Reproduce the listing below word for word, with no pictures.
##### Source data
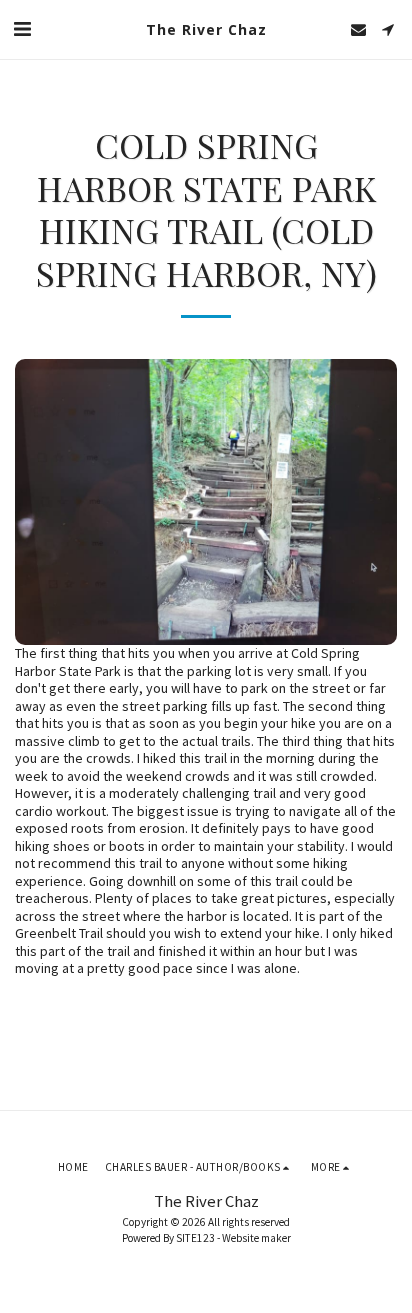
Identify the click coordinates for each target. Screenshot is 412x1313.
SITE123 (195, 1238)
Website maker (256, 1238)
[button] (22, 28)
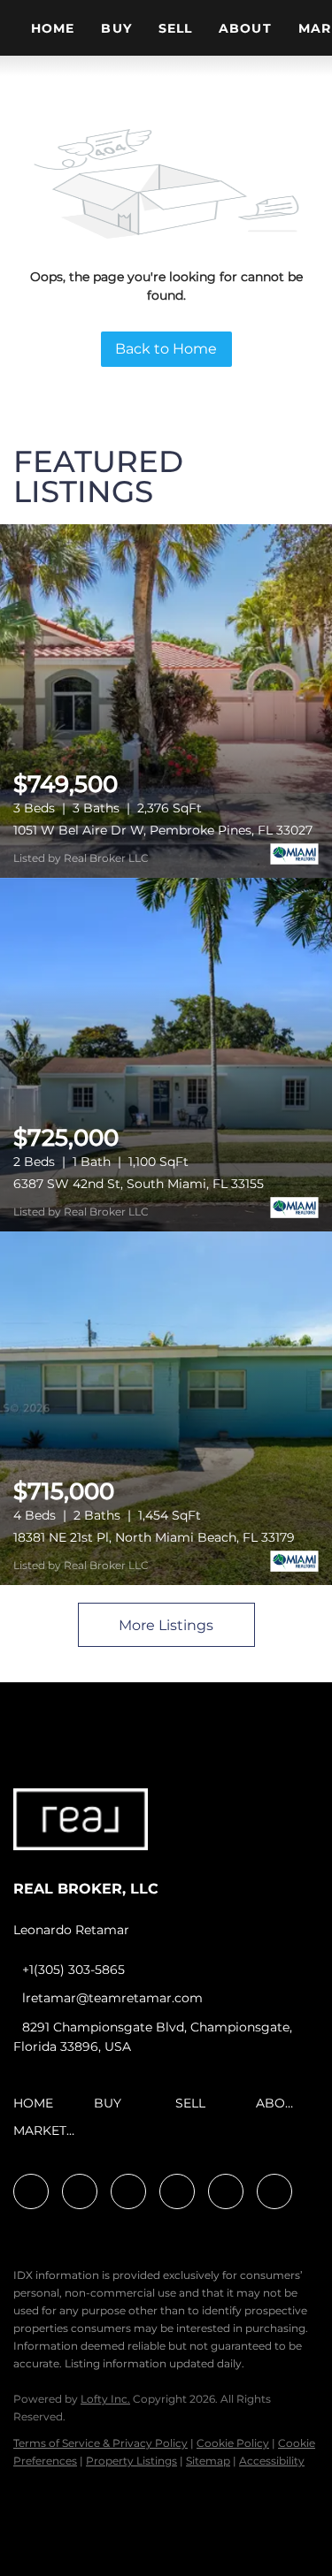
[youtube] (177, 2191)
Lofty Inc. (105, 2398)
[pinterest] (225, 2191)
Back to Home (166, 348)
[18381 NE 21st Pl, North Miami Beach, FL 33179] (166, 1408)
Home (52, 28)
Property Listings (131, 2460)
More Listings (166, 1625)
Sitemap (208, 2460)
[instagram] (128, 2191)
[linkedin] (79, 2191)
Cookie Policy (233, 2443)
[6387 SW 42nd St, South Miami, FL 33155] (166, 1054)
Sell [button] (175, 28)
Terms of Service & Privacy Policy (100, 2443)
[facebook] (31, 2191)
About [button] (245, 28)
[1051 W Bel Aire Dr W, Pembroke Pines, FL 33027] (166, 701)
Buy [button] (116, 28)
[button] (37, 2109)
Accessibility (272, 2460)
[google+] (274, 2191)
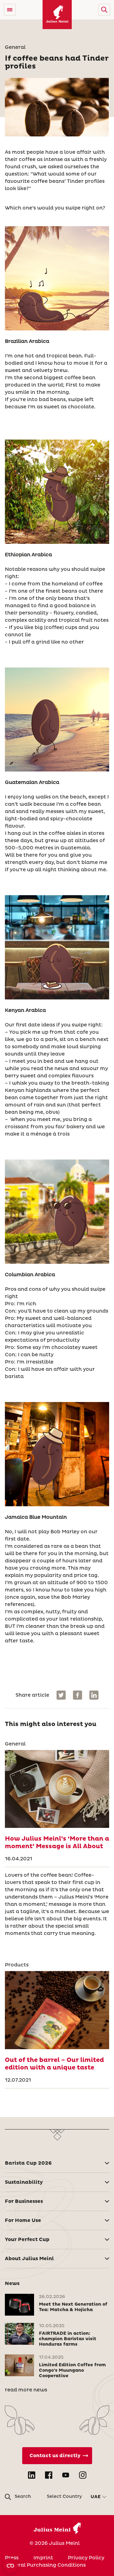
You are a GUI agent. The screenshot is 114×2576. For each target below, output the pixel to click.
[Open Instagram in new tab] (82, 2475)
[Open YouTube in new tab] (65, 2475)
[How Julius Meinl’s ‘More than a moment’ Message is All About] (57, 1789)
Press (12, 2558)
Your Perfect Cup (27, 2239)
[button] (104, 10)
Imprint (43, 2558)
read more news (26, 2389)
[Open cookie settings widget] (10, 2565)
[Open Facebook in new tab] (48, 2475)
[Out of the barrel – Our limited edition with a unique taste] (57, 2010)
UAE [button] (96, 2497)
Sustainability (24, 2182)
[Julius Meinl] (57, 14)
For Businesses (24, 2201)
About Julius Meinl (29, 2259)
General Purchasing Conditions (45, 2565)
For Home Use (23, 2220)
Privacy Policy (86, 2558)
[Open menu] (10, 10)
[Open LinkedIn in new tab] (31, 2475)
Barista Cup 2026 (28, 2163)
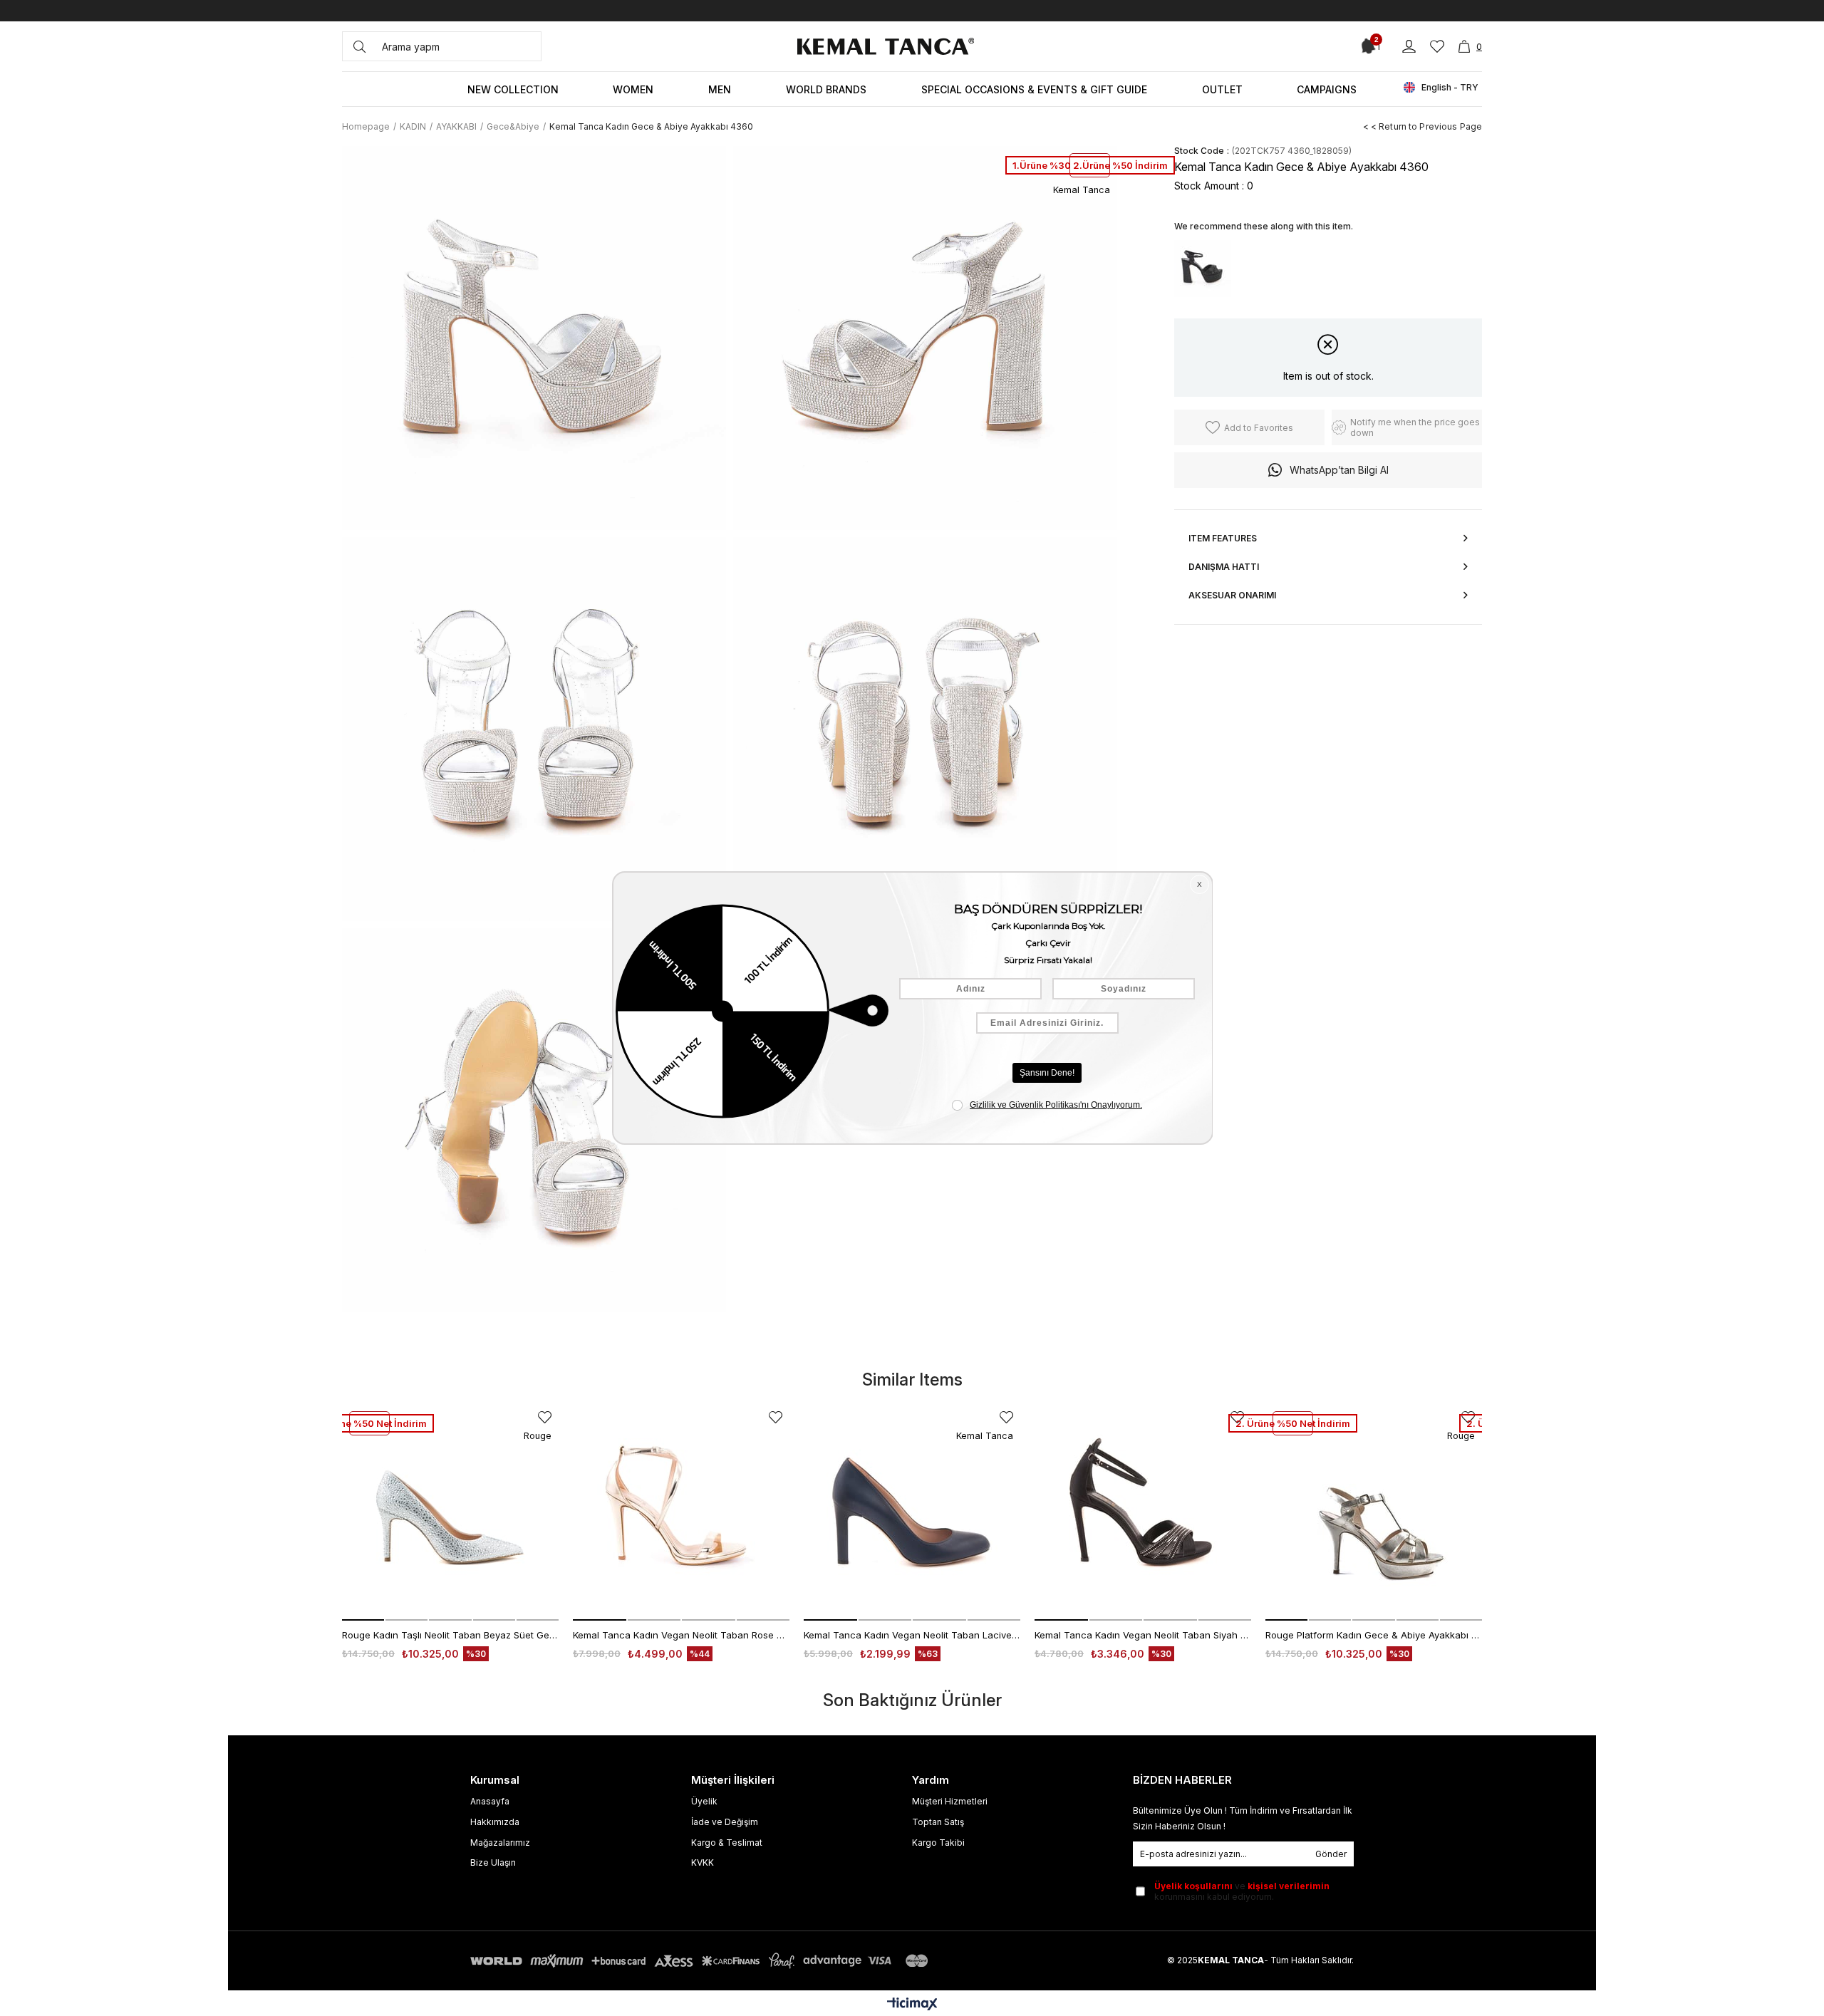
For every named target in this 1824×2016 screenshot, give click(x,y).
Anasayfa (489, 1801)
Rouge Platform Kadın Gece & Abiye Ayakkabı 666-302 (1373, 1635)
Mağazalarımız (500, 1842)
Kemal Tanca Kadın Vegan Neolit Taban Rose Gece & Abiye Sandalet (681, 1635)
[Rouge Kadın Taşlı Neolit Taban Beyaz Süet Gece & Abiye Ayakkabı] (450, 1512)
##########
## [Solution to this problem]
Identify the click coordinates for each target. Screenshot is 412x1313.
SITE123 (195, 1238)
Website maker (256, 1238)
[button] (22, 28)
[youtube] (177, 2191)
Lofty Inc. (105, 2398)
[pinterest] (225, 2191)
Back to Home (166, 348)
[18381 NE 21st Pl, North Miami Beach, FL 33179] (166, 1408)
Home (52, 28)
Property Listings (131, 2460)
More Listings (166, 1625)
Sitemap (208, 2460)
[instagram] (128, 2191)
[linkedin] (79, 2191)
Cookie Policy (233, 2443)
[6387 SW 42nd St, South Miami, FL 33155] (166, 1054)
Sell [button] (175, 28)
Terms of Service & Privacy Policy (100, 2443)
[facebook] (31, 2191)
About [button] (245, 28)
[1051 W Bel Aire Dr W, Pembroke Pines, FL 33027] (166, 701)
Buy [button] (116, 28)
[button] (37, 2109)
Accessibility (272, 2460)
[google+] (274, 2191)
You are a GUI agent. The screenshot is 114×2576. For each target below, output the pixel to click.
[Open Instagram in new tab] (82, 2475)
[Open YouTube in new tab] (65, 2475)
[How Julius Meinl’s ‘More than a moment’ Message is All About] (57, 1789)
Press (12, 2558)
Your Perfect Cup (27, 2239)
[button] (104, 10)
Imprint (43, 2558)
read more news (26, 2389)
[Open cookie settings widget] (10, 2565)
[Open Facebook in new tab] (48, 2475)
[Out of the barrel – Our limited edition with a unique taste] (57, 2010)
UAE [button] (96, 2497)
Sustainability (24, 2182)
[Julius Meinl] (57, 14)
For Businesses (24, 2201)
About Julius Meinl (29, 2259)
General Purchasing Conditions (45, 2565)
For Home Use (23, 2220)
Privacy Policy (86, 2558)
[Open menu] (10, 10)
[Open LinkedIn in new tab] (31, 2475)
Barista Cup 2026 (28, 2163)
For every named target in this 1824×2016 screenshot, give click(x,y).
Anasayfa (489, 1801)
Rouge Platform Kadın Gece & Abiye Ayakkabı 666-302 (1373, 1635)
Mağazalarımız (500, 1842)
Kemal Tanca Kadın Vegan Neolit Taban Rose Gece & Abiye Sandalet (681, 1635)
[Rouge Kadın Taşlı Neolit Taban Beyaz Süet Gece & Abiye Ayakkabı] (450, 1512)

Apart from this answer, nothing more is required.